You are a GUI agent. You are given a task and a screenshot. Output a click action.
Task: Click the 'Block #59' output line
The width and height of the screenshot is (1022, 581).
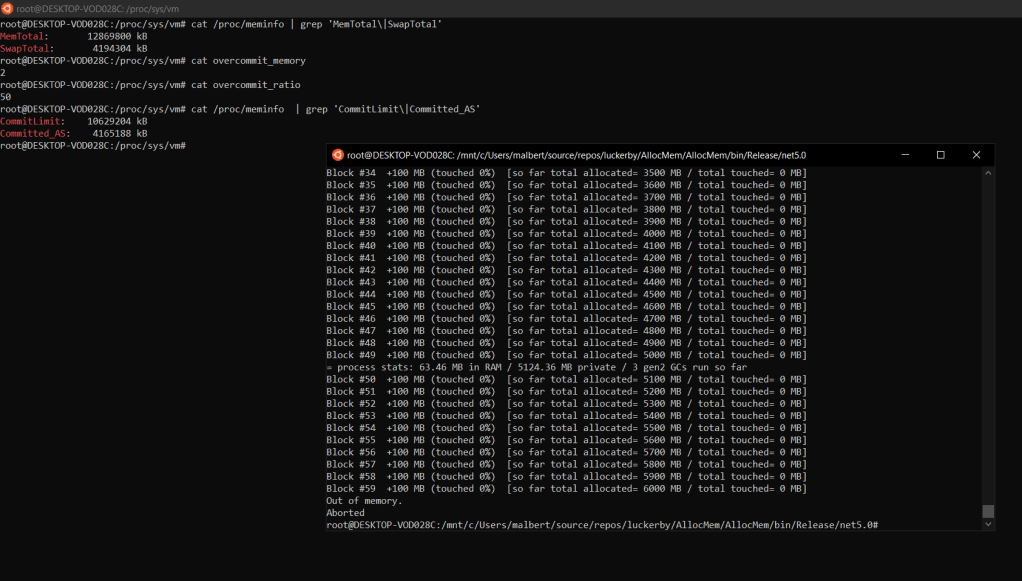(x=566, y=489)
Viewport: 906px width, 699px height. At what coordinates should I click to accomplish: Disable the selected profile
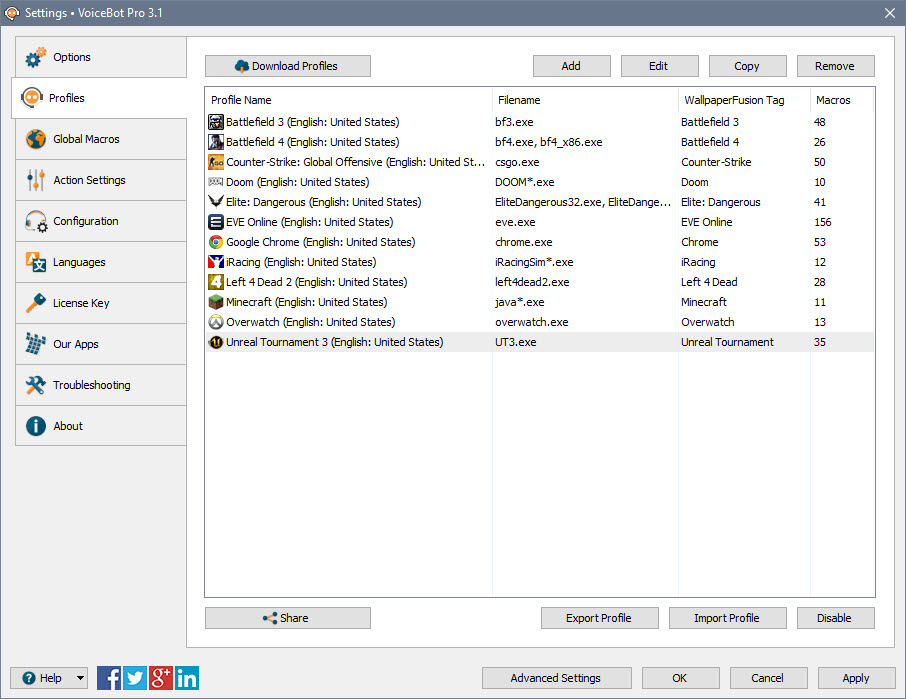(835, 618)
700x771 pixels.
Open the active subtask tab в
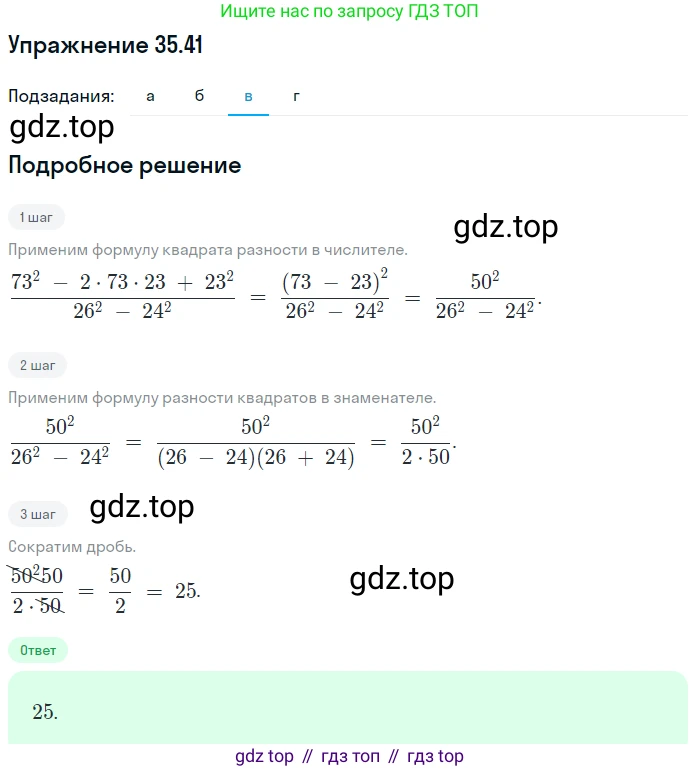pyautogui.click(x=248, y=96)
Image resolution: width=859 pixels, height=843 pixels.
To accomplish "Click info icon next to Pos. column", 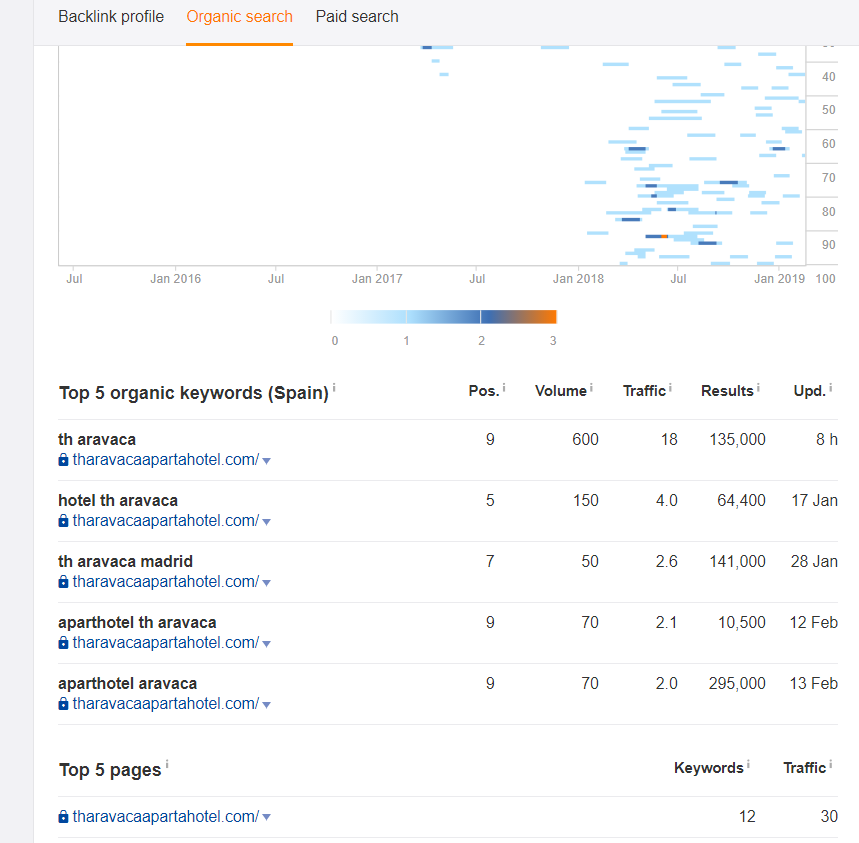I will click(504, 388).
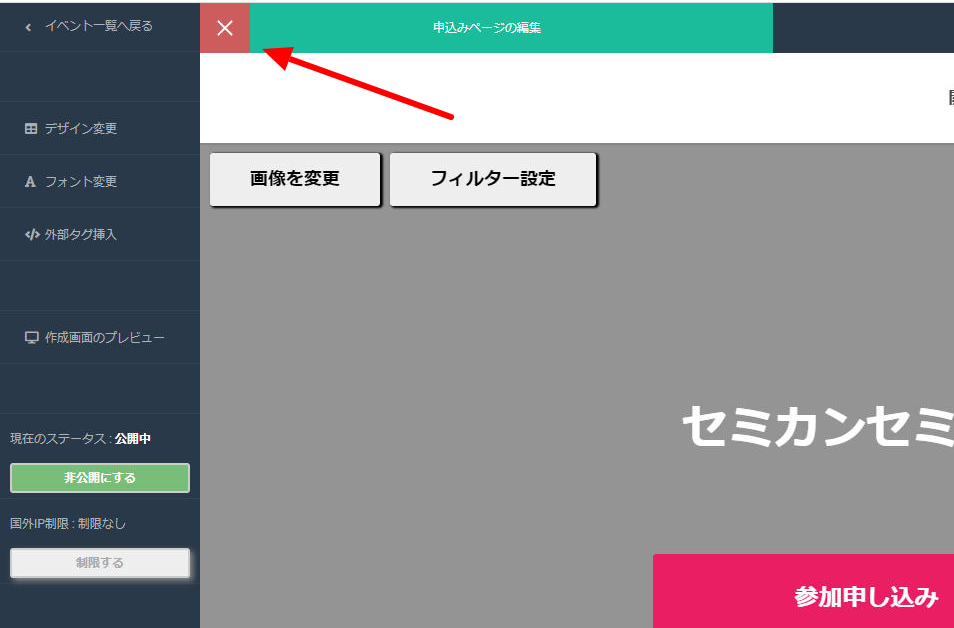Click the 公開中 status label
The height and width of the screenshot is (628, 954).
(x=133, y=439)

(Exercise prompt)
Look above for the line with "700x771 pixels." and the line with "Image resolution: width=859", then restate exactly those two lines and all lines between them, with no pictures.

(Exercise response)
700x771 pixels.
Open the active subtask tab в
pyautogui.click(x=248, y=96)
Image resolution: width=859 pixels, height=843 pixels.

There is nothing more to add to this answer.